Half Baked Harvest Super Simple by Tieghan Gerard
From the author of Half Baked Harvest comes her second cookbook with 125 show-stopping recipes made simple: fewer ingredients, fool-proof meal-prepping, easy entertaining, and everything in between. Tieghan Gerard is known, both on her blog and in her debut cookbook, Half Baked Harvest Cookbook, for her stunningly beautiful meals and thoughtful recipes that taste even better than they look. Half Baked Harvest Super Simple takes what fans loved most about her debut, and promises all of those comfort-food forward, freshly-sourced recipes distilled into quicker, more manageable dishes using trending techniques that sell--from the almighty Instant Pot to night-before meal prep. Super Simple is the compendium for home cooks who are just starting out or pressed for time. It teaches the most important cooking basics and delivers sometimes good-for-you, always hassle-free meals without sacrificing taste. Whip up everyday dishes like Cardamom Apple Fritters, Spinach and Artichoke Mac and Cheese, and Lobster Tacos to share with your family, or plan stress-free dinner parties with options like Slow Roasted Moroccan Salmon and Fresh Corn and Zucchini Summer Lasagna.

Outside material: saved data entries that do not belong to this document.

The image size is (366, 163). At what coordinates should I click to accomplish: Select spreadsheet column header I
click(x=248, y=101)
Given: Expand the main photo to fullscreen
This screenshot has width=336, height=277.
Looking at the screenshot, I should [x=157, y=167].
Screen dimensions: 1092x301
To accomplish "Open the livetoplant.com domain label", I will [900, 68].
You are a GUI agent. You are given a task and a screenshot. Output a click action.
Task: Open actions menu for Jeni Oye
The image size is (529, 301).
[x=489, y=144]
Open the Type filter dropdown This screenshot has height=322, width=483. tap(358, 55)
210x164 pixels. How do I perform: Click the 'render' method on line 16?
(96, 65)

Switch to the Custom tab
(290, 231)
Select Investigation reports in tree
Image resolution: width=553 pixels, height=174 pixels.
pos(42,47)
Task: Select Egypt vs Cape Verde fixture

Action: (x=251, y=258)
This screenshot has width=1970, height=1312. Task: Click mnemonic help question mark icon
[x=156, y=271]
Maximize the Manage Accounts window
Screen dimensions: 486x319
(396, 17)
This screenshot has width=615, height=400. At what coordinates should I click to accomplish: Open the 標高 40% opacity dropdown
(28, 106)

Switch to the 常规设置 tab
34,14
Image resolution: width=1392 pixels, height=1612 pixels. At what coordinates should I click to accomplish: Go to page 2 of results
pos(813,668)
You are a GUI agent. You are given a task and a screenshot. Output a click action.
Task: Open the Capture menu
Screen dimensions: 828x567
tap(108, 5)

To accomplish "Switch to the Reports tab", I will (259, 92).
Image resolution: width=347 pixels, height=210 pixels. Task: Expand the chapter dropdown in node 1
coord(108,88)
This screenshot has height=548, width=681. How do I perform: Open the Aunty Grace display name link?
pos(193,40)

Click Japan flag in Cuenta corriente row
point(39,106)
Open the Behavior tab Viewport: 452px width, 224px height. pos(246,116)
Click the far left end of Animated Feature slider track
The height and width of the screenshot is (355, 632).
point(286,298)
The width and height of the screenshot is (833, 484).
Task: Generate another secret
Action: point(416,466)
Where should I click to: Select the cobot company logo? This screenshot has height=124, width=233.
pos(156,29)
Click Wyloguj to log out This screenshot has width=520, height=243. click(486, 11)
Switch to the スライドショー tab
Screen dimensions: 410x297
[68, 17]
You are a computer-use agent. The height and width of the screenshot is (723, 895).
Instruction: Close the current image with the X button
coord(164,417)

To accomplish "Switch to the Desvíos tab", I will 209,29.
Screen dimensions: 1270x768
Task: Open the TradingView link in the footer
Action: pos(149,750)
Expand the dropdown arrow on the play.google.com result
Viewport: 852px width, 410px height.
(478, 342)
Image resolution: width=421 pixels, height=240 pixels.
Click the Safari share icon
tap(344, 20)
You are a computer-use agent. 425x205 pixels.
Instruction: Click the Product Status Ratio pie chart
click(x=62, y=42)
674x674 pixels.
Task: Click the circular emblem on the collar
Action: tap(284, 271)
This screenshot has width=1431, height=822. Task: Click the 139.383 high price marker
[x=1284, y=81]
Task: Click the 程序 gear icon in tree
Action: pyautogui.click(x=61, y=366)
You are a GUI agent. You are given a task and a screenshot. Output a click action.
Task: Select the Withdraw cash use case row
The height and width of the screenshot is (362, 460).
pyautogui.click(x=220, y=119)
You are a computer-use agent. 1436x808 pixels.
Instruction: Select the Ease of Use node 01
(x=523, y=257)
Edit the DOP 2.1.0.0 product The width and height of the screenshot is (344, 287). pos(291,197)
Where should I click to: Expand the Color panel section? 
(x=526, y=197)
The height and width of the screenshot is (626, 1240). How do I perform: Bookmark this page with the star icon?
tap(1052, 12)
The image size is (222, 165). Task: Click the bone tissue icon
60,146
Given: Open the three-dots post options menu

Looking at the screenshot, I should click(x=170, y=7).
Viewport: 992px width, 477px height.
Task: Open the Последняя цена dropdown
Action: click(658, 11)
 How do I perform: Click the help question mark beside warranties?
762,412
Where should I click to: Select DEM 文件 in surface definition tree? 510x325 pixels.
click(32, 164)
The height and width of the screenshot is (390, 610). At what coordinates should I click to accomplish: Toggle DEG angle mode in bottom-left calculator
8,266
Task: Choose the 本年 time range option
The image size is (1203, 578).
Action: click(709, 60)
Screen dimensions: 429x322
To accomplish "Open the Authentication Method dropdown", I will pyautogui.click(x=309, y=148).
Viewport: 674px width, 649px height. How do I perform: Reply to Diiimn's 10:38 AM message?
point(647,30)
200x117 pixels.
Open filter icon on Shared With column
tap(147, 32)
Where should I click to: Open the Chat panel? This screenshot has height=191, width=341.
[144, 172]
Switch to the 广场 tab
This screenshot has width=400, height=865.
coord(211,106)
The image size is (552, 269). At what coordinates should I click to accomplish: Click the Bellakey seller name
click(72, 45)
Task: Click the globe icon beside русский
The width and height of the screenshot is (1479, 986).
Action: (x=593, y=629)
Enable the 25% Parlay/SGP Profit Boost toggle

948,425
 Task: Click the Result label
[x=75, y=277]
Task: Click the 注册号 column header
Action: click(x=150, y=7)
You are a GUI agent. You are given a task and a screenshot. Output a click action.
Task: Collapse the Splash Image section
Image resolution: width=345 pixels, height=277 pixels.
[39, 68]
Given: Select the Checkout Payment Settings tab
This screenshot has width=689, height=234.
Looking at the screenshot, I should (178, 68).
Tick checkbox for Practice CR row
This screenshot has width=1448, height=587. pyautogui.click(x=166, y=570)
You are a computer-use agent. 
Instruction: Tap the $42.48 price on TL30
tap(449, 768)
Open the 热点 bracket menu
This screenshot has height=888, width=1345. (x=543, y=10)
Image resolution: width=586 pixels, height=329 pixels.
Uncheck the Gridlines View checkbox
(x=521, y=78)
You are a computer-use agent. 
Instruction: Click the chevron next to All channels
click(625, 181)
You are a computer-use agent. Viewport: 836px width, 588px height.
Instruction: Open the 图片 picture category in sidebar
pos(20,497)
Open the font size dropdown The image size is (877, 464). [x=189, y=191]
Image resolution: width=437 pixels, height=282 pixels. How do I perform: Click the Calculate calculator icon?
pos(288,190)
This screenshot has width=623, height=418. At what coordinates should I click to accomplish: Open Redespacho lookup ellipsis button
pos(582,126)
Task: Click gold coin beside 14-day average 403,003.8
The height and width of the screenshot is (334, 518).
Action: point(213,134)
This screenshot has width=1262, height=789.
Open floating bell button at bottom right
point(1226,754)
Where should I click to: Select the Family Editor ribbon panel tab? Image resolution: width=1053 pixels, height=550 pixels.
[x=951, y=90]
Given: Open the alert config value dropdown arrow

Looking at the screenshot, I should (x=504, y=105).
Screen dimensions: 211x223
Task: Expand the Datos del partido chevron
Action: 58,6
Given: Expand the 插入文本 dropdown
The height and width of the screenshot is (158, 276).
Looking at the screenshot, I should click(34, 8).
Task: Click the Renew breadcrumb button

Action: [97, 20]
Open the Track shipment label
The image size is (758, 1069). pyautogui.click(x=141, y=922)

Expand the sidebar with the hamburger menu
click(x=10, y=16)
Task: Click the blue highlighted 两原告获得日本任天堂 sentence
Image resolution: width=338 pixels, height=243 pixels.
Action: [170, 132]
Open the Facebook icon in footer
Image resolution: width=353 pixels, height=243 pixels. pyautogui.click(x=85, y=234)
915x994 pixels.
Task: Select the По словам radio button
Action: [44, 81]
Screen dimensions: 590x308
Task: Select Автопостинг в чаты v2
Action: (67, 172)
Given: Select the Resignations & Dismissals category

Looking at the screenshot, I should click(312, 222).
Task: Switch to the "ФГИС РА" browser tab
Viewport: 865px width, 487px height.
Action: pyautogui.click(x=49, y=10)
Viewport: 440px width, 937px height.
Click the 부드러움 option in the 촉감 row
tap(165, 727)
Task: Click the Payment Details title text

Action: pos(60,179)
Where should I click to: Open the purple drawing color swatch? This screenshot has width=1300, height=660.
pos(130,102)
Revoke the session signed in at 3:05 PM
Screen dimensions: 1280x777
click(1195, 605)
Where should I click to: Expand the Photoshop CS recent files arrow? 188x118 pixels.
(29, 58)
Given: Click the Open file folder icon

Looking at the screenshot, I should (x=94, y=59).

Keeping It Simple by Yasmin Fahr
After a long day at work, heading home to cook a fussy, complicated meal is the last thing anyone wants to do. Keeping it Simple is the ultimate collection to have on hand for these moments. Featuring over 60 quick and easy, drool-worthy one-pot dinners you can whip up in the time in takes to have a glass of wine (or two, let's be honest), Yasmin Fahr has got you covered. Inspired by her column for Serious Eats, One-Pot Wonders, Yasmin sets out to arm readers with sneaky gems and low-key showstoppers that work every time, and a promise that they will learn at least one new move (if not a good few) to up their skills in the kitchen. The ultimate goal is to get dinner on the table quickly, but also to create something truly delicious as a weeknight reward. Why order a takeaway when you can throw together Miso-Ghee Chicken with Roasted Radishes or Rigatoni and Broccoli with Crispy Prosciutto in 20 minutes? And when you can cook it all in one pot, clean-up is a breeze. Featuring humorous and relatable anecdotes and musings on cooking and life, in Yasmin's witty and energetic style, Keeping it Simple is the book you'll keep coming back to night after night for inspiration both in the kitchen and out. It's a collection that will remind you why you love to cook in the first place.